Of course, any novel approach to genetic engineering raises a host of ancillary questions and uncertain downsides. And yet, in a world beset by Zika, few ideas for solutions are likely to be dismissed out of hand — and as such, innovation and experimentation is expanding rapidly. Adelman, for example, is working with colleagues on a genetic modification that, coupled with a gene drive, could force maleness through a mosquito population — and thereby crash it. Esvelt is currently working with colleagues to develop a technique called “daisy drives” — a Crispr-based variation on gene drive technology. “Daisy drives systems are Crispr-based, but don’t spread indefinitely,” Esvelt said, “and so could be used to alter or suppress only local populations.”

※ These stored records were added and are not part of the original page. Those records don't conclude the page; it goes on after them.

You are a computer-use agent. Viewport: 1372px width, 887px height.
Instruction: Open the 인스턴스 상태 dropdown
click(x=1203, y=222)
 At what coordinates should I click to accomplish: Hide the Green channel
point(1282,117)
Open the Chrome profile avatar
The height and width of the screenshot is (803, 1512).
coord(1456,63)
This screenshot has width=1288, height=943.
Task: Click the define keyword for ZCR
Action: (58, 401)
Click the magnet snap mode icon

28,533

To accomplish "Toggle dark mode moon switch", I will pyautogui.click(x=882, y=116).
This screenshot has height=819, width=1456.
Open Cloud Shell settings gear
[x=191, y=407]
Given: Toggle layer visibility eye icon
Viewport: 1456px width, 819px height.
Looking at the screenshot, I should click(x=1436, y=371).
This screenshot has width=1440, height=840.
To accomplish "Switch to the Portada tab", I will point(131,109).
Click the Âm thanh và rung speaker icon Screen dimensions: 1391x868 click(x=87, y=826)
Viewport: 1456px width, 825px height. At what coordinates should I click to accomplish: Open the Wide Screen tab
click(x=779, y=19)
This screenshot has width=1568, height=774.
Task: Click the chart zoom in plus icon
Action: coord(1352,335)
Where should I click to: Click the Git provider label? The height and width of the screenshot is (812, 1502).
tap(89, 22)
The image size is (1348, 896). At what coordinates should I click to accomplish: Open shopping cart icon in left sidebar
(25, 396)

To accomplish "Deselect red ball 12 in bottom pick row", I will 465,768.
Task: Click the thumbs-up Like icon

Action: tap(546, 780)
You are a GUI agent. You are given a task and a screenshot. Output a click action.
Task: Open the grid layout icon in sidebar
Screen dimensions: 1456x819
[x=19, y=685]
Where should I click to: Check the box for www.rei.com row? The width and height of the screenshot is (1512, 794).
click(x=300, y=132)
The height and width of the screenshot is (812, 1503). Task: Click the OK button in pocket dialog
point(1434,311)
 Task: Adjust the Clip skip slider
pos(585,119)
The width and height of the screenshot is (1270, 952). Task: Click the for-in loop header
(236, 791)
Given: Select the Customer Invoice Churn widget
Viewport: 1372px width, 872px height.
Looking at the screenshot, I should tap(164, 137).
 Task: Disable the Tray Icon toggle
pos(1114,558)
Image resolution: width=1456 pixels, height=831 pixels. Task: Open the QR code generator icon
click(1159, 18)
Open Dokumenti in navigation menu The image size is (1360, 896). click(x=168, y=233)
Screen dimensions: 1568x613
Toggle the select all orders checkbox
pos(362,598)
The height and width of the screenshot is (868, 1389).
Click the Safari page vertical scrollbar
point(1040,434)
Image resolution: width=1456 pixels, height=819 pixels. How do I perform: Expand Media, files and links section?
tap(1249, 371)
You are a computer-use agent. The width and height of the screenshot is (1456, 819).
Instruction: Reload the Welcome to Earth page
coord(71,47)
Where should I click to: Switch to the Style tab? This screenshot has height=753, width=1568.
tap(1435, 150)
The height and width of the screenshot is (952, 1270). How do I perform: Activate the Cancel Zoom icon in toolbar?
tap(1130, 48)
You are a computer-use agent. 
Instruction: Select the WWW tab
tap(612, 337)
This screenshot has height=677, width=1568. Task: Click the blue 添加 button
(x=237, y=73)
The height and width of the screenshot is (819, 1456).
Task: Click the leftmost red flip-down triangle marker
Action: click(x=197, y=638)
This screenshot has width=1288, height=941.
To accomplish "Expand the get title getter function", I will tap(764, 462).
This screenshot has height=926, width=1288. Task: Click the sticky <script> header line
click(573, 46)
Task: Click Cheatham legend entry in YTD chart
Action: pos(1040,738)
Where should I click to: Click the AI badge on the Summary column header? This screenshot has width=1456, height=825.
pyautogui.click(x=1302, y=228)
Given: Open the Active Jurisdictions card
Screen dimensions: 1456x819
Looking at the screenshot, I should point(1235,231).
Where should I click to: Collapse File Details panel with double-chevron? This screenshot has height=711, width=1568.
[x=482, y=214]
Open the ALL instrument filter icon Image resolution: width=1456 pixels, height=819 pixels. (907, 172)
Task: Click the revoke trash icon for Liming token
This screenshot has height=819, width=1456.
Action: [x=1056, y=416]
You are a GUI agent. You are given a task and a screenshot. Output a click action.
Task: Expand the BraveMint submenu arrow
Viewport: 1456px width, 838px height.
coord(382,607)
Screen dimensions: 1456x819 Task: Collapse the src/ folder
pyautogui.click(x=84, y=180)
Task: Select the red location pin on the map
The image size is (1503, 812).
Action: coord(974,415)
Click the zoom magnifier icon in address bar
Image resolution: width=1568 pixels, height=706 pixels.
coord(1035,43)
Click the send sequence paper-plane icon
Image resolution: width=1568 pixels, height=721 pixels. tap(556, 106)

Meanwhile, several other experimental approaches to suppressing mosquito populations have progressed beyond the laboratory. Australia, Brazil, Indonesia, Vietnam and the United States are currently piloting experiments that would use the Wolbachia bacteria to infect and suppress disease-carrying mosquitoes. And the British biotechnology company Oxitec is raising mosquitoes bred to require an antibiotic to survive. Once males are released and reproducing in the wild, their offspring die off without the antibiotic antidote. So far, Oxitec has released mosquitoes in Brazil, Panama and the Cayman Islands.
In the end, experts suggest that all of these proposals — and gene drive technology in particular, given its potential potency and irreversibility — will require much more scrutiny to determine overall safety. A report issued earlier this month by the National Academies of Sciences, Engineering, and Medicine declared as much.
“Many proposed applications of gene drive research aim to solve environmental and public health challenges, including the reduction of poverty and the burden of vector-borne diseases, such as malaria and dengue, which disproportionately impact low and middle income countries,” the authors of that report noted. “However, due to their intrinsic qualities of rapid spread and irreversibility, gene drive systems raise many questions with respect to their safety relative to public and environmental health. Because gene drive systems are designed to alter the environments we share in ways that will be hard to anticipate and impossible to completely roll back, questions about the ethics surrounding use of this research are complex and will require very careful exploration.”
That’s likely to be sound advice no matter which mosquito control technologies are deployed.